Inter-Validator Merging
Multiple validators can run simultaneously on the Connito subnet. Inter-validator merging ensures that active validators converge on the same global model state. The system operates on two parallel tracks: it synchronizes model gradients among peer validators to maintain consensus on the foundation model, and it independently submits miner evaluation scores to the blockchain.
Why Merging Is Needed
Different validators may:
- Evaluate slightly different subsets of miners (due to network drops or checkpoint download failures)
- Have different timing relative to the submit phase
- Extract different active miner sub-groups depending on their local cutoff logic
Without merging, different validators would apply different gradient updates, causing the global model to fracture. By synchronizing explicitly, the validators stay aligned.
The Merging Protocol
1. Shared Random Seed
Before each evaluation cycle, validators use get_combined_validator_seed() to agree on a shared random seed:
combinded_seed = get_combined_validator_seed(config, subtensor)This seed is derived deterministically from chain state. It is used to instantiate the validation dataloader — ensuring all validators evaluate miner checkpoints on exactly the same data sequence to produce objective, uniform loss measurements for honest miners.
2. Local Eval & Aggregation
Each validator independently iterates over its downloaded miner checkpoints.
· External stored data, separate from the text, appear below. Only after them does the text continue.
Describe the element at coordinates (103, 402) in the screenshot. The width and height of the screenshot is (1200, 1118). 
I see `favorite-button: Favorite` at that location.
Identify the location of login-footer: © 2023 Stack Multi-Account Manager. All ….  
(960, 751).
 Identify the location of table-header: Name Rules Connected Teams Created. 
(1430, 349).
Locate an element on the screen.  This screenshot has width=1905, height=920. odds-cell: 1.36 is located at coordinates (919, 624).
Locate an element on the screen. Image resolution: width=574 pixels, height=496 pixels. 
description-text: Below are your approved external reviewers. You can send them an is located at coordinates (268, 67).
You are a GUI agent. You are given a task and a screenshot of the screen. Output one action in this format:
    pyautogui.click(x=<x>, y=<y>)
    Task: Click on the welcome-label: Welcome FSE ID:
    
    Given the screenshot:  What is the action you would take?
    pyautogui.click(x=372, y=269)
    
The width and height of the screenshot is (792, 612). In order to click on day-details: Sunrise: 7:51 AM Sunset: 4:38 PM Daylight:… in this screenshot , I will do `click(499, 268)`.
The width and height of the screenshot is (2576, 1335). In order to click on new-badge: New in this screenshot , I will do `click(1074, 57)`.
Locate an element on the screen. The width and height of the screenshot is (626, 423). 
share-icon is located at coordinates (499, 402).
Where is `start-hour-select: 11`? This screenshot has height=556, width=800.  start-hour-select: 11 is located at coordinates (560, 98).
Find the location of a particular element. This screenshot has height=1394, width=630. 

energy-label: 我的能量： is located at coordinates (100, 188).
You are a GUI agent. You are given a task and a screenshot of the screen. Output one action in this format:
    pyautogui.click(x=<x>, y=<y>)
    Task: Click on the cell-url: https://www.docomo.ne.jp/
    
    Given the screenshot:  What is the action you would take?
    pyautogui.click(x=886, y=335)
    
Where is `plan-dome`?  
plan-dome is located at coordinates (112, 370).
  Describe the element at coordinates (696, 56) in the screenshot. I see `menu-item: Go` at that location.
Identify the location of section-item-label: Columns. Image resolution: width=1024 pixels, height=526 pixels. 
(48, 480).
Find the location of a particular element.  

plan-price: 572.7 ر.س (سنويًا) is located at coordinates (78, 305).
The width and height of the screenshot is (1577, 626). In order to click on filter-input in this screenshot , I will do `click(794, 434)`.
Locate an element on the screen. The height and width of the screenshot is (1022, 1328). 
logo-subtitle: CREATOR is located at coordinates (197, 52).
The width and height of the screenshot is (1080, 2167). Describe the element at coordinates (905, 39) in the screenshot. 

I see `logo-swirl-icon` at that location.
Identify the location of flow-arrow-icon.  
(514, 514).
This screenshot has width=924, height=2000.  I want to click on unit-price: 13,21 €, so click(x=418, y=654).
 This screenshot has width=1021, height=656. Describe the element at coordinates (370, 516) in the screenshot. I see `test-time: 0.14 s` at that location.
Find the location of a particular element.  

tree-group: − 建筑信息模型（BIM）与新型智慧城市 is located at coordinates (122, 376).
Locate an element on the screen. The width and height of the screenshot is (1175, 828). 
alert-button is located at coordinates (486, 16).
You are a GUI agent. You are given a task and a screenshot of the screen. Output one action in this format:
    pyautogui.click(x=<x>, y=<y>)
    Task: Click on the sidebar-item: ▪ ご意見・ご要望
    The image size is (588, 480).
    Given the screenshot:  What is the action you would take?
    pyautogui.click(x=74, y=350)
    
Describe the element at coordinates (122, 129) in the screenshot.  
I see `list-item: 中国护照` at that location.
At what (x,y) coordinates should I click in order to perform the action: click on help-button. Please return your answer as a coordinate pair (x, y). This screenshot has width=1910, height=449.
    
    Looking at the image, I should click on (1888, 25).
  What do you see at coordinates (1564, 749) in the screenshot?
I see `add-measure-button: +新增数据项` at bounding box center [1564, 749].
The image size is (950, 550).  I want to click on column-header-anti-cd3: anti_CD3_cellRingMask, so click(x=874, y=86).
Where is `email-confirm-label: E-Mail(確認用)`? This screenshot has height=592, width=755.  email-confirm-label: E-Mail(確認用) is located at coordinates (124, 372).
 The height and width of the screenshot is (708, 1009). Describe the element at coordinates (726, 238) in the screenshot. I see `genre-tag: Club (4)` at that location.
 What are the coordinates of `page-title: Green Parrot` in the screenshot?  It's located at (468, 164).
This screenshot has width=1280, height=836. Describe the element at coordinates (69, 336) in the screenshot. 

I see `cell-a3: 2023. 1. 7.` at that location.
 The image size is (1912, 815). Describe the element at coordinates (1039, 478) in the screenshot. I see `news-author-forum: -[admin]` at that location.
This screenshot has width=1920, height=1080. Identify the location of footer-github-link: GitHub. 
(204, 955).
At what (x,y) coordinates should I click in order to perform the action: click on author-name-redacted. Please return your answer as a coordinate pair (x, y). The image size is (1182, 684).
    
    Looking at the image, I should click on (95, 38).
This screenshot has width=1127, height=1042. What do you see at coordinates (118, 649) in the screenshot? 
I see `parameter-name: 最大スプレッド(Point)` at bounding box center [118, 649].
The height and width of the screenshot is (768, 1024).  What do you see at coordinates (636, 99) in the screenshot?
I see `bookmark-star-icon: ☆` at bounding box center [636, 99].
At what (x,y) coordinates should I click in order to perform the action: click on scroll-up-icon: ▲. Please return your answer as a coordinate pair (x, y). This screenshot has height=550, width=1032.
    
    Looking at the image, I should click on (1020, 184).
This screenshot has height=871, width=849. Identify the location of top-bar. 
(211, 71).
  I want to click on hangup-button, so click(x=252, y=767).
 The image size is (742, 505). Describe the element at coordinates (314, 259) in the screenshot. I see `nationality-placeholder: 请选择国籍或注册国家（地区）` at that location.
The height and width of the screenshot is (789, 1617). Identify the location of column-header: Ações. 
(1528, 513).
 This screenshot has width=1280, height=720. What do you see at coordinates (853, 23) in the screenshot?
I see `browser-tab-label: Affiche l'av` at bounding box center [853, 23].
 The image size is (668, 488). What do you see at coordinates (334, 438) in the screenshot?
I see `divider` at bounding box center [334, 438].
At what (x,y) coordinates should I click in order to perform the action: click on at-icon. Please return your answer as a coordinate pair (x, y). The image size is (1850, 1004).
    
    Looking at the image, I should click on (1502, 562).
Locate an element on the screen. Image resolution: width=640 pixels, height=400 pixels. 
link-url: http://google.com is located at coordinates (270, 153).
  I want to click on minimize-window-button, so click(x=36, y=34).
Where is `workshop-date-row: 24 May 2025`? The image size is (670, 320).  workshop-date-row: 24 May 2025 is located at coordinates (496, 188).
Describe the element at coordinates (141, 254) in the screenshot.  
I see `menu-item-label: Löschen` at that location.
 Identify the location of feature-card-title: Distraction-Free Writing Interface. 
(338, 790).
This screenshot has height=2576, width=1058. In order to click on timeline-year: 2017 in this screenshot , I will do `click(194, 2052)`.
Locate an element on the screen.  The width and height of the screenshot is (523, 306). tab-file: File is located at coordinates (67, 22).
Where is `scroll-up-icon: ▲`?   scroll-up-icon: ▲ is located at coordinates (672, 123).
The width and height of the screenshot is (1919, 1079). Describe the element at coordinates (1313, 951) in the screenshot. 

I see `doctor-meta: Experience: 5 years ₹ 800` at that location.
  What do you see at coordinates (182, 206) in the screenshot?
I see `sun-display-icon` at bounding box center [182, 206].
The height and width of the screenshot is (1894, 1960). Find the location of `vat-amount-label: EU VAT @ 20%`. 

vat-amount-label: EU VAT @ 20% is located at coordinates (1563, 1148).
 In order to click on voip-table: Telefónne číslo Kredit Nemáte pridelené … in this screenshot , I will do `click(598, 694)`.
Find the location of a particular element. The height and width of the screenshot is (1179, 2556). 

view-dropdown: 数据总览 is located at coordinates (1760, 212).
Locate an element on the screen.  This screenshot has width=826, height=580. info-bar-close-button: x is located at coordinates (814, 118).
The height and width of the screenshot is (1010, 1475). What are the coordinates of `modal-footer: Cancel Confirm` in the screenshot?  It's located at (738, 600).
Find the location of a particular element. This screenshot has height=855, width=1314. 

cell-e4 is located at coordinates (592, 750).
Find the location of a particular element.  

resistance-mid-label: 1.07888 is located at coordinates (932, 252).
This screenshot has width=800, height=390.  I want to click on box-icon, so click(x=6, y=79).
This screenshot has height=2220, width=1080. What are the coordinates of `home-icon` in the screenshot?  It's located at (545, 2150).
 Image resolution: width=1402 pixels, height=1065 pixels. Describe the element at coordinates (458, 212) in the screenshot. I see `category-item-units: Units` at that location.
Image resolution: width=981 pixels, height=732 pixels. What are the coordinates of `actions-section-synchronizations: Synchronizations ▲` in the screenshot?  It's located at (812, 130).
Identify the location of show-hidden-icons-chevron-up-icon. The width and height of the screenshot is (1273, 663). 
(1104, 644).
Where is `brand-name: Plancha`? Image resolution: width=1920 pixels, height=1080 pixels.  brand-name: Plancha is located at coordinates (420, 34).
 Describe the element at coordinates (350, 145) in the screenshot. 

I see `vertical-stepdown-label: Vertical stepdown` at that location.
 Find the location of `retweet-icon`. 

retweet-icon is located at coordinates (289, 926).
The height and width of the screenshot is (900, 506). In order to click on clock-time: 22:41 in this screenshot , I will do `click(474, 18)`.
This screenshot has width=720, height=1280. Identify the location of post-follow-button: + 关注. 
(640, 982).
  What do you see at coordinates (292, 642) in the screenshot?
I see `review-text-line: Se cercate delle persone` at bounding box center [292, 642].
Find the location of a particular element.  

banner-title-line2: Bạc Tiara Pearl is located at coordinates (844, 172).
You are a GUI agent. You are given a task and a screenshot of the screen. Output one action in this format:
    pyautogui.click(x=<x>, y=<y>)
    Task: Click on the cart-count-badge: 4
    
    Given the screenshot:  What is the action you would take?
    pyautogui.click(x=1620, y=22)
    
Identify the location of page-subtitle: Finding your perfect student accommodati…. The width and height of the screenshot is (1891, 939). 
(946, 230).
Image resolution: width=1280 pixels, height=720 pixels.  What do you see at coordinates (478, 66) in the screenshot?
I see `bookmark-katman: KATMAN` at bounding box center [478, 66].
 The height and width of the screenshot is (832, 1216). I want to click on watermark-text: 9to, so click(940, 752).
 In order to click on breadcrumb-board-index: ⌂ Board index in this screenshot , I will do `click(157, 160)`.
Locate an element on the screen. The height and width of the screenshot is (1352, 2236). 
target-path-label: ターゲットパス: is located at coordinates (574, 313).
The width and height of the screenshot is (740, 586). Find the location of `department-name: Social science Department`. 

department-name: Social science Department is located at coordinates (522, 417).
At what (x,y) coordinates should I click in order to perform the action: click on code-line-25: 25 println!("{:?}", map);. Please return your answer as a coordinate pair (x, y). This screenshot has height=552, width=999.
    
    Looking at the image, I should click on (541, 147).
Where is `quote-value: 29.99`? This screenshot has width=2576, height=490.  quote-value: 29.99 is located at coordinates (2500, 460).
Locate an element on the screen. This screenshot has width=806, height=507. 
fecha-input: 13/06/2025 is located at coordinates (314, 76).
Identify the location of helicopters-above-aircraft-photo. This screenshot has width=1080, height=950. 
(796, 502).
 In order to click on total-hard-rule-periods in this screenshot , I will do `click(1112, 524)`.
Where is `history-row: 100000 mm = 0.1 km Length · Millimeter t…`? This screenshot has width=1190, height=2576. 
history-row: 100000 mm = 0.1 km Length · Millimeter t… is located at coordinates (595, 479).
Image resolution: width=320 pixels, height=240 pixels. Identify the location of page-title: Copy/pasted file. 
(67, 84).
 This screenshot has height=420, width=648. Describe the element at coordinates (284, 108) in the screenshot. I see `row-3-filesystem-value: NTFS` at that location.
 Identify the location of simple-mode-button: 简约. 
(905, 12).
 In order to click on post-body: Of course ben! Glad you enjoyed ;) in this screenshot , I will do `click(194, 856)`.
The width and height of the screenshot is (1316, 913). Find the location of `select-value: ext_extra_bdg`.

It runs a forward pass and logs the validation loss. The validator then determines the top-performing miners (filtered by config.run.miner_score_cutoff) and explicitly loads their state dicts to calculate a local gradient update:
# Averages gradients from top-performing local miner checkpoints
await aggregate_miner_gradient_change(..., miner_jobs, score_aggregator)3. Gradient Synchronization (Hivemind DHT)
After local gradients are aggregated onto the global_model, validators connect to peer validators using a Decentralized Hash Table (DHT). They utilize hivemind.averaging.DecentralizedAverager to synchronize gradients across the network:
# Matchmakes with peers and performs a decentralized all-reduce
avg_step = avg.step(timeout=config.run.averager_step_timeout_sec)During this step, the validator packs its gradients into a buffer, finds a matchmaking group of peer validators evaluating the same expert group, and runs a decentralized all-reduce.
4. Merging Timeout & Fallback
The averager allows for a set number of attempts (averager_step_max_retries, default: 2) lasting averager_step_timeout_sec (default: 60s) each.
If the averager times out or fails to find a peer group, the validator simply catches the TimeoutError and logs the failure. It does not abort the entire loop. Instead, it proceeds to run the outer optimizer step using only its local aggregated gradients. This ensures progress is never permanently halted by offline peers.
5. Calling set_weights()
Once the global model optimization step is complete, the validator submits its evaluated miner scores to the blockchain.
Note: Validators do not submit the Hivemind-agreed weights to the chain. They submit the raw scores calculated during Step 2.
uid_weights = score_aggregator.uid_score_pairs(how="avg")
submit_weights(..., uid_weights=uid_weights, normalize=True, top_k=weight_submit_top_k)Bittensor's Yuma Consensus algorithm aggregates these submitted scores based on the validator's stake, resolving final miner emissions.
flowchart LR
%% Main components
subgraph DHT["Hivemind DHT"]
Match["Matchmaking"]
end
subgraph Validators["Active Validators"]
direction TB
V1["Validator 1"]
V2["Validator 2"]
V3["Validator 3"]
end
subgraph Sync["Gradient Synchronization"]
Averager["Decentralized Averager"]
end
%% Flow of operations
V1 -->|1. Searches for peers| Match
V2 -->|1. Searches for peers| Match
V3 -->|1. Searches for peers| Match
Match -->|2. Groups compatible peers| Averager
Averager -->|3. All-Reduce Gradients| V1
Averager -->|3. All-Reduce Gradients| V2
Averager -->|3. All-Reduce Gradients| V3
%% Note for clarity
classDef highlight fill:#f9f,stroke:#333,stroke-width:2px;
class Averager highlight;Figure: Inter-validator merging flow. Validators evaluate checkpoints to calculate local gradients and scores. Gradients are synchronized via the Hivemind DHT using an all-reduce averager to step the model, while evaluation scores are sent directly to the Bittensor chain.
The inter-validator communication is entirely distinct from miner-validator communication. Miners never participate in the Hivemind DHT — they only communicate via the validator's HTTP FastAPI server.